Source passage:
VCF I/O in GWASLab

GWASLab provides functions for working with VCF (Variant Call Format) and BCF files, including automatic chromosome detection, LD matrix calculation, and format conversion.

Supported File Formats

GWASLab supports: - VCF files (.vcf) - Compressed VCF files (.vcf.gz) - BCF files (.bcf) - Indexed VCF/BCF files (with .tbi or .csi indices)

VCF File Detection and Chromosome Handling

`is_vcf_file()`

Check if a file is a VCF or BCF file by examining headers.

from gwaslab.io.io_vcf import is_vcf_file

if is_vcf_file("variants.vcf.gz"):
    print("This is a VCF/BCF file")

Parameter	DataType	Description	Default
`path`	`str`	Path to the file to check	Required

Returns: - bool - True if the file is a VCF/BCF file, False otherwise

`auto_check_vcf_chr_dict()`

Automatically determine chromosome naming convention used in VCF/BCF files.

Tasks to perform:
(A) Answer these from the GWASLab VCF documentation:
(i) Which two index file extensions does it list for indexed VCF/BCF files?
(ii) What does `is_vcf_file()` examine to decide whether a file is VCF or BCF?
(iii) What does `is_vcf_file()` return for a file that is not VCF or BCF?
(B) Write the next part of the GWASLab VCF documentation, picking up after its description of `auto_check_vcf_chr_dict()`.

Data section:
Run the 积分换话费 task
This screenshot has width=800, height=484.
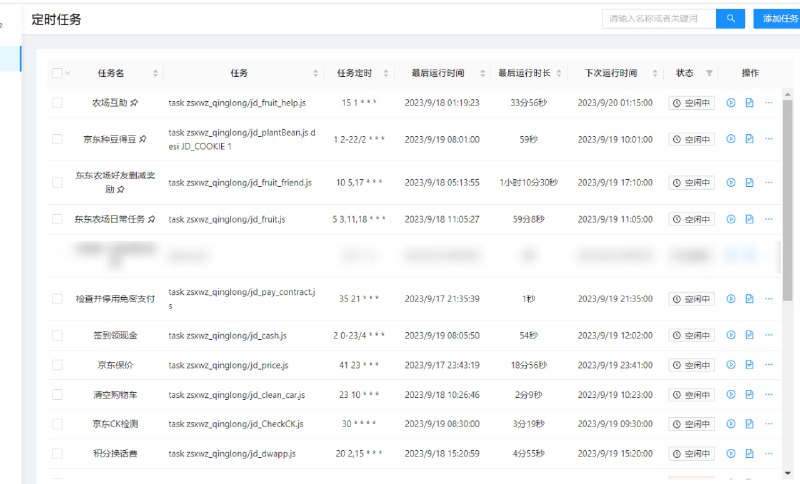[731, 454]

Set of answers:
(A)
(i) .tbi and .csi
(ii) The file's headers
(iii) False

(B)
from gwaslab.io.io_vcf import auto_check_vcf_chr_dict
from gwaslab.info.g_Log import Log

log = Log()
vcf_chr_dict = auto_check_vcf_chr_dict(
    vcf_path="variants.vcf.gz",
    vcf_chr_dict=None,
    verbose=True,
    log=log
)

Parameter	DataType	Description	Default
`vcf_path`	`str` or `None`	Path to the VCF/BCF file to check. If None, returns vcf_chr_dict	Required
`vcf_chr_dict`	`dict` or `None`	Optional pre-defined chromosome dictionary. If None, the function will attempt to determine the appropriate dictionary	`None`
`verbose`	`bool`	If True, print detailed progress messages	Required
`log`	`gwaslab.g_Log.Log`	Logging object for recording process information	Required

Returns: - dict - A chromosome dictionary mapping that matches the chromosome naming convention used in the VCF/BCF file

Detection order: 1. RefSeq IDs (for hg19 or hg38 builds) 2. Chromosome prefixes (e.g., "chr1", "Chr1", "CHR1") 3. Standard numeric chromosomes (e.g., 1, 2, 3, ...)

Automatic Detection

The function automatically detects the chromosome naming convention and filters the dictionary to only include contigs present in the VCF file.

`check_vcf_chr_prefix()`

Check for chromosome prefix in VCF/BCF file headers.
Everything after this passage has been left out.